### Problem statement
Look through the data below. Pick out the lines holding the string "Expand".
*** Opening of Material for this task ***
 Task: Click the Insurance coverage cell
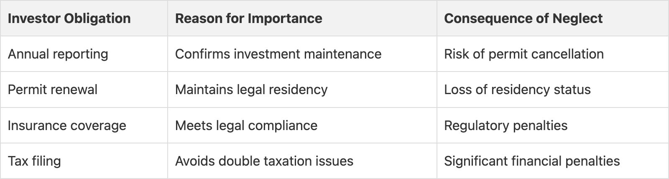click(67, 125)
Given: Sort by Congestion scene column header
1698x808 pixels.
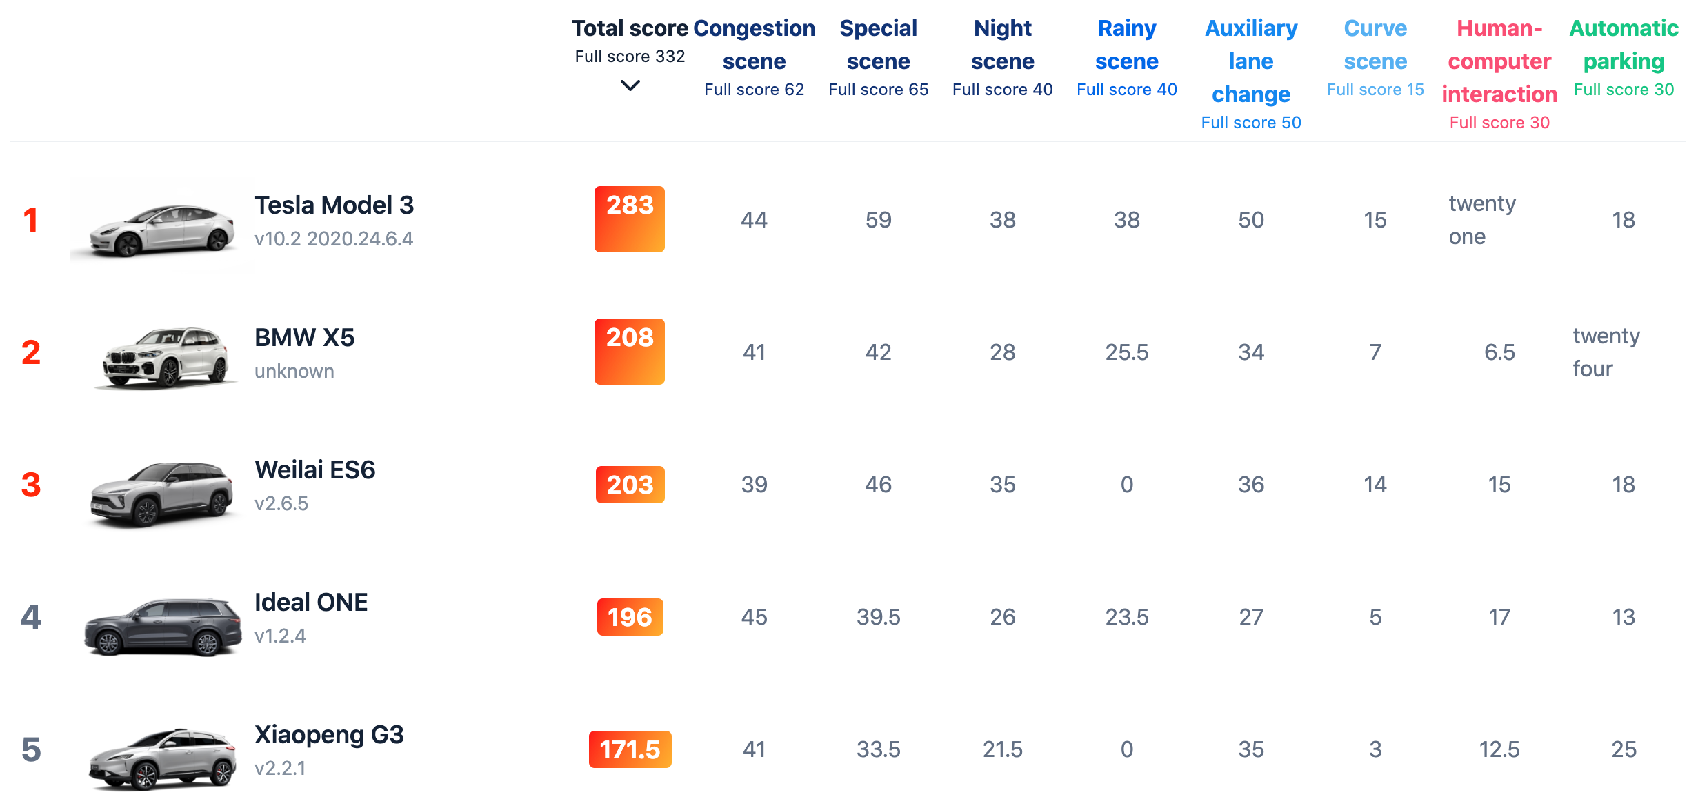Looking at the screenshot, I should pyautogui.click(x=754, y=45).
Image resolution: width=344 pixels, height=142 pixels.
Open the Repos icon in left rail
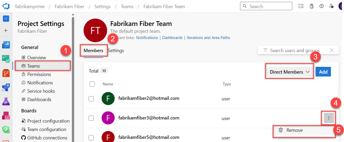6,73
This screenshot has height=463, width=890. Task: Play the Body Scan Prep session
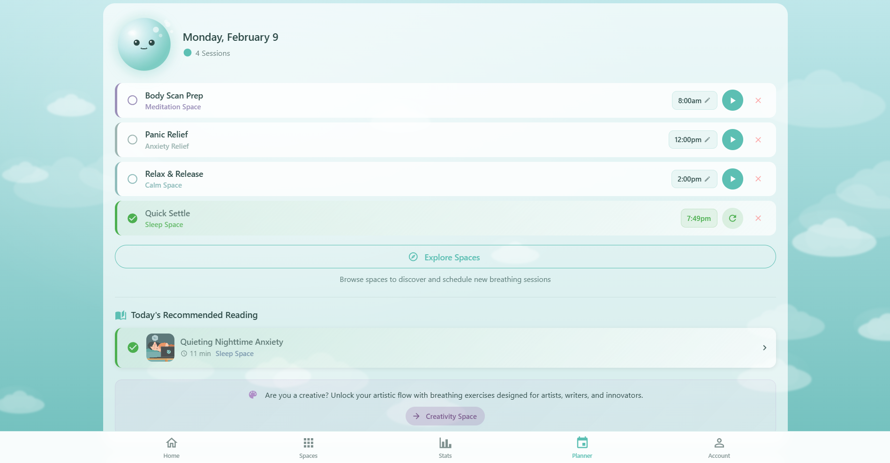point(732,100)
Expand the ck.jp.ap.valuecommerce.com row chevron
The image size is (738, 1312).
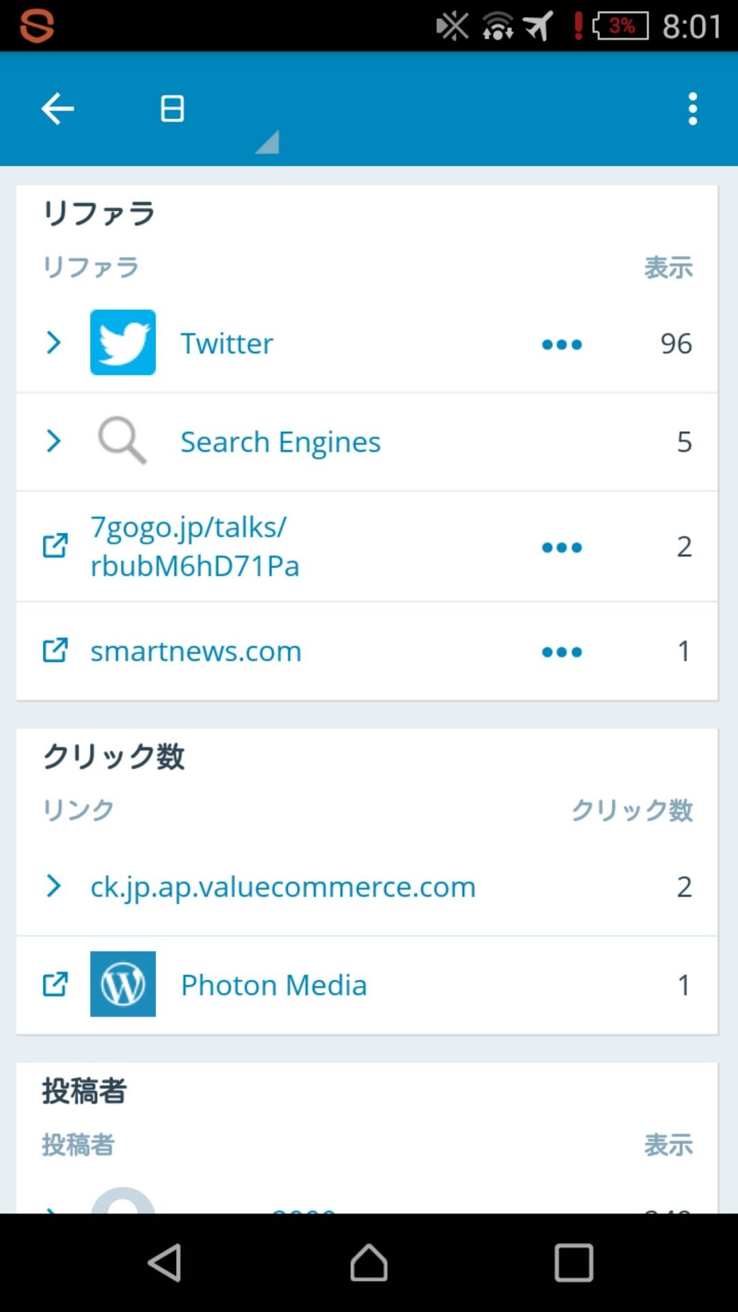coord(53,886)
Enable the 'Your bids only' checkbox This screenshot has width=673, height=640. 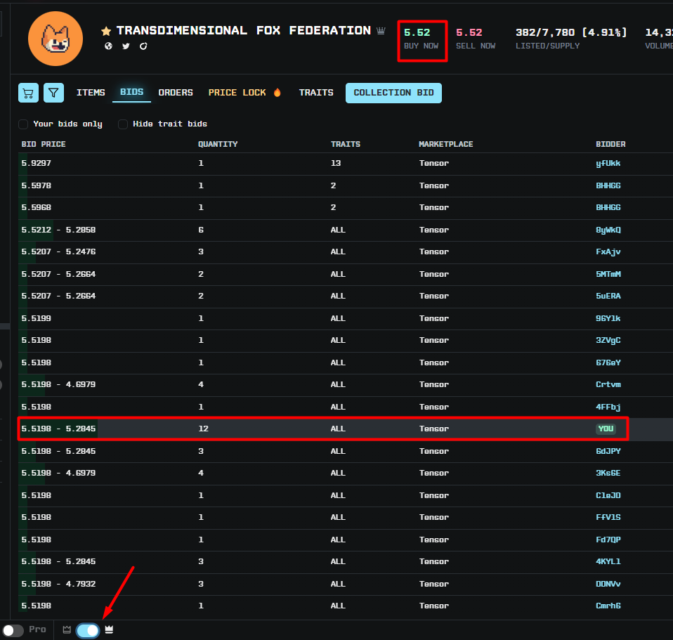[23, 124]
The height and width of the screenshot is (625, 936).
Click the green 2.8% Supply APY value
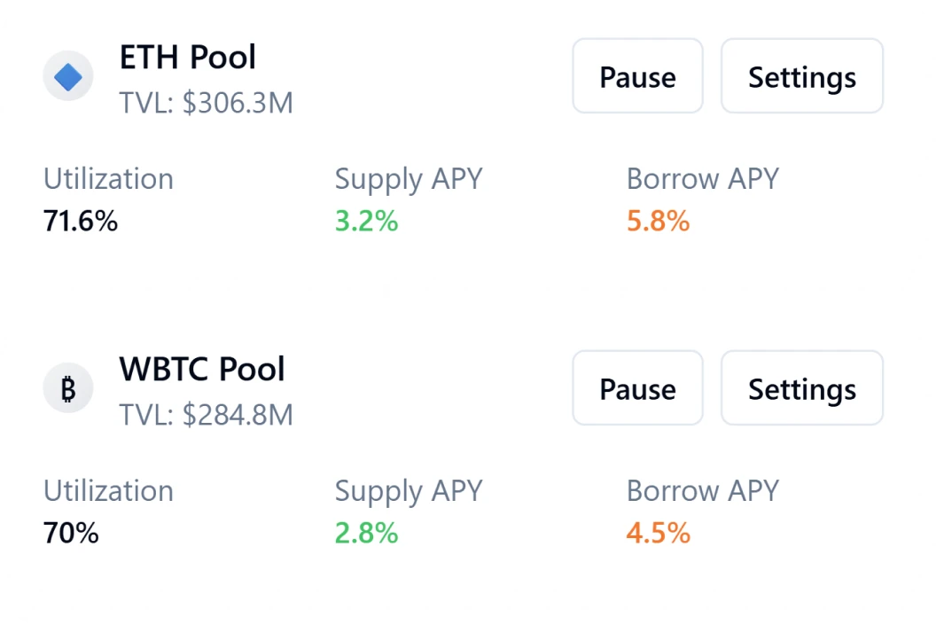tap(366, 533)
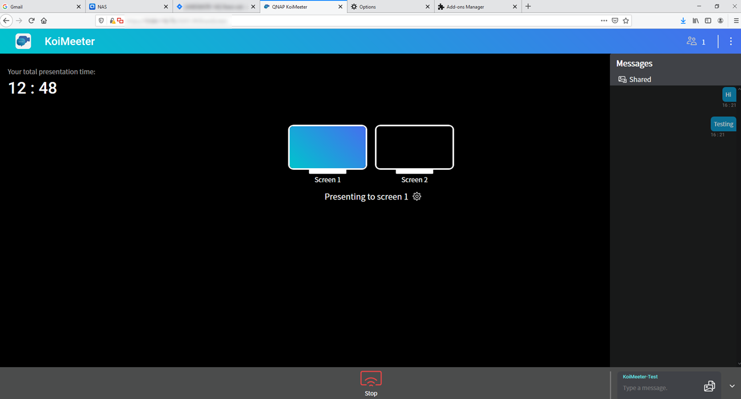Select Screen 2 as presentation target
741x399 pixels.
pyautogui.click(x=414, y=148)
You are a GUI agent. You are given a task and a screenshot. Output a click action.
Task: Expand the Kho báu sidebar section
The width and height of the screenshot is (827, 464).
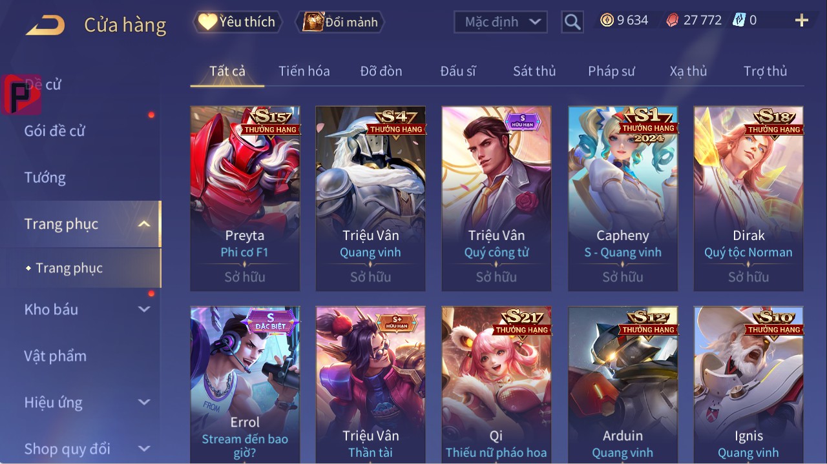pos(144,309)
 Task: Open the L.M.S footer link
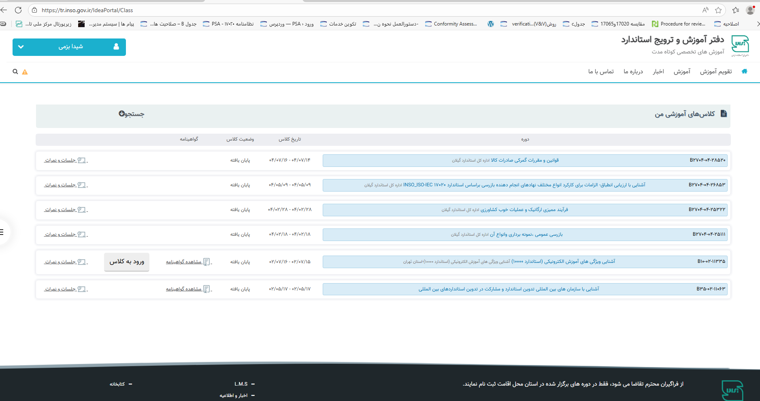pyautogui.click(x=241, y=384)
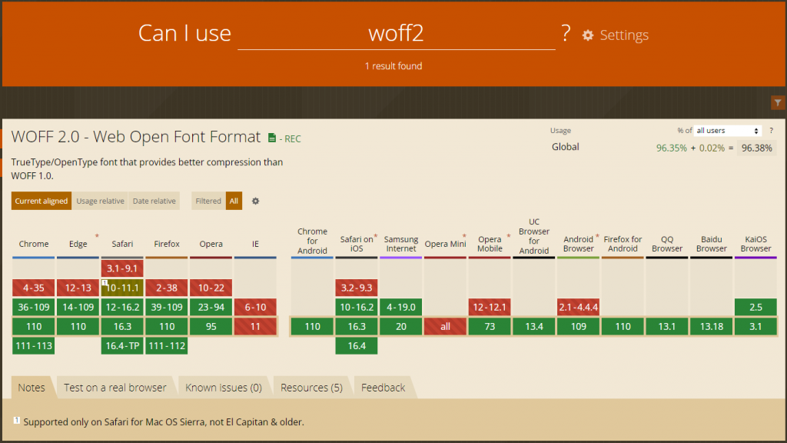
*** Close of Material for this task ***
### Response to the task
Expand the ck.jp.ap.valuecommerce.com row chevron
Task: Expand the Kho báu sidebar section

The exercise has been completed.